Клаудиа помедлила несколько мгновений, чтобы унять волнение, затем медленно встала. С трудом овладев собой, она повернулась к молодому юнге, пришедшему за ней.
— Сию минуту иду. Велите команде собраться на верхней палубе.
И она покинула каюту. Спокойная и уверенная госпожа Ганзони. Отныне ей предстояло носить это новое имя. Никто никогда не узнает, что под ним скрывалась гордая венецианская княгиня Гримальди, никого не будет рядом, когда море поглотит ее, как когда-то погребло в своей пучине Себастьяно. Но так будет лучше. Так будет справедливее. По крайней мере, там, в ином мире, ее будет ждать любимый.
Твердой и уверенной походкой Клаудиа поднялась по узкой деревянной лесенке наверх. Но не успела она ступить на палубу, как яркое солнце ослепило ее и заставило непроизвольно зажмуриться.
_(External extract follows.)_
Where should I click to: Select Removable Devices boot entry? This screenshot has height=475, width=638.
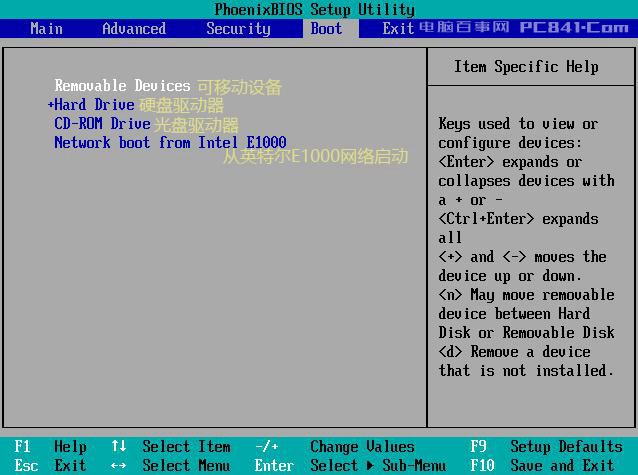pyautogui.click(x=122, y=86)
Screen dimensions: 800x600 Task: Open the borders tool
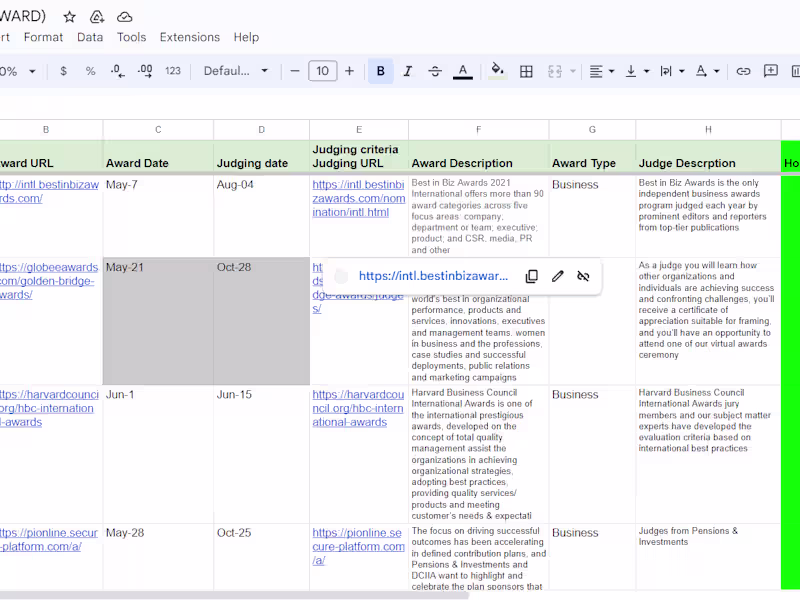[x=526, y=71]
Когда же она открыла глаза, то увидела перед собой рослого молодого мужчину в широкополой шляпе, курящего трубку. За ним выстроилась вся команда: несколько десятков изучающих глаз — осторожных, злобных, пытливых, недоверчивых, смотревших на нее в гробовой тишине. Молодой капитан откашлялся и, сорвав с головы выцветшую на солнце шляпу, неловко поклонился.
— Команда ждет вас, мадам. Все готово к отплытию.